Boeing’s management not only spent all the profits they had accrued from selling planes, but also borrowed from the bond markets to finance buybacks. To show what great managers they were, they also cut costs to the bone, and tuned labour relations within the firm into open warfare – which is a crisis when its engineering quality that matters in the product.
Rather than invest $30 bln developing a successor to the venerable B-737 single aisle jet, the company spent all its capital on buybacks and executive rewards. It decided to stretch the no 60 year old 737 design with bigger more fuel efficient engines (to play to airline ESG concerns), and told the airlines it was the same old plane they were already flying. But it wasn’t. It was fatally unstable, requiring software mash-ups Boeing hid from the airlines and pilots. Two crashes occurred, claiming the lives of 346 passengers and crew members.
Boeing’s stock price collapsed (only saved because it was a critical part of the US military-industrial complex.) After investing $60 bln in buying back its own stock it has zero to show for that investment. The executives all got massively richer. Many have been replaced. None have faced legal consequences thus far. Today Boeing is unable to afford the cost of developing a new green fuel-efficient air liner.
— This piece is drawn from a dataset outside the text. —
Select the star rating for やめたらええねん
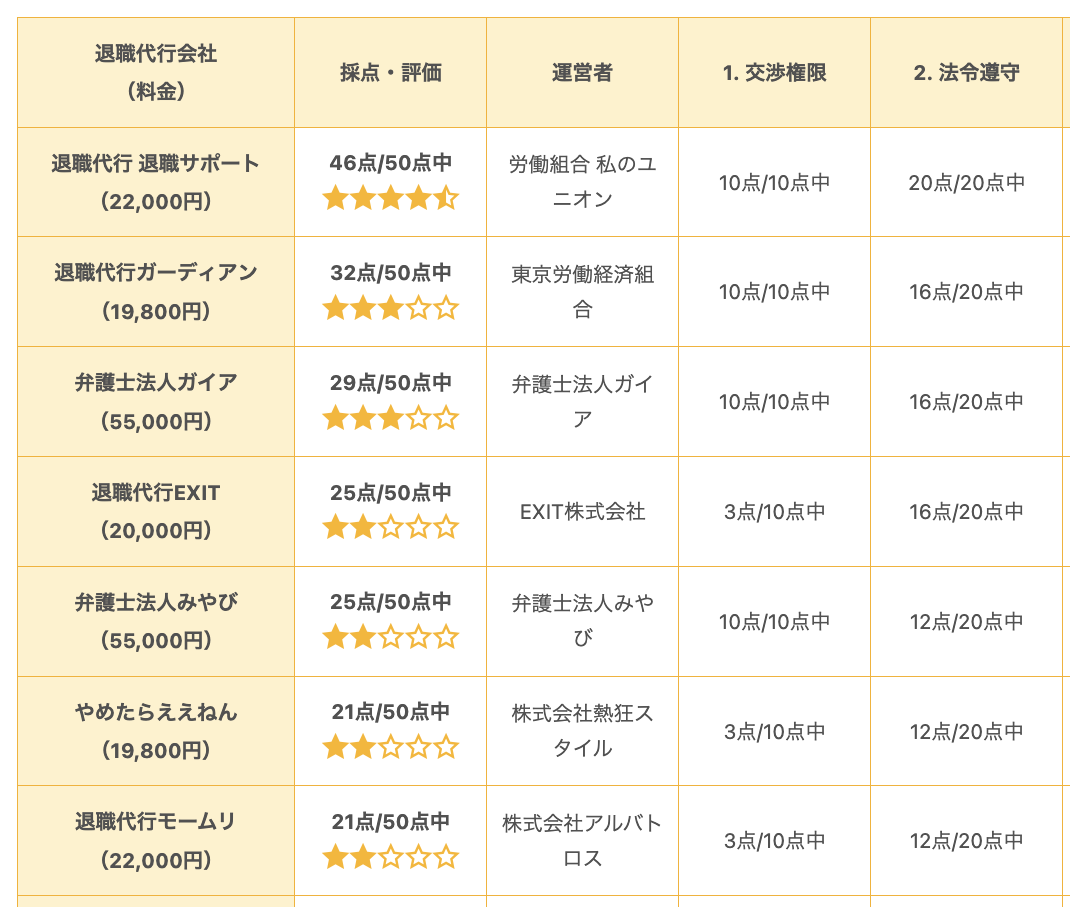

It is now left as the clear No 2 plane maker to Airbus.
The lesson from Boeing is simple – that its stock buyback programme and management incentive programmes were not aligned to create shareholder, or stakeholder value, but primarily to benefit the Management who made out like bandits on their stock options. Linking management bonuses to stock price is a bad idea.
My conclusion is there are times when a buy-back is justified, but they have potential consequences…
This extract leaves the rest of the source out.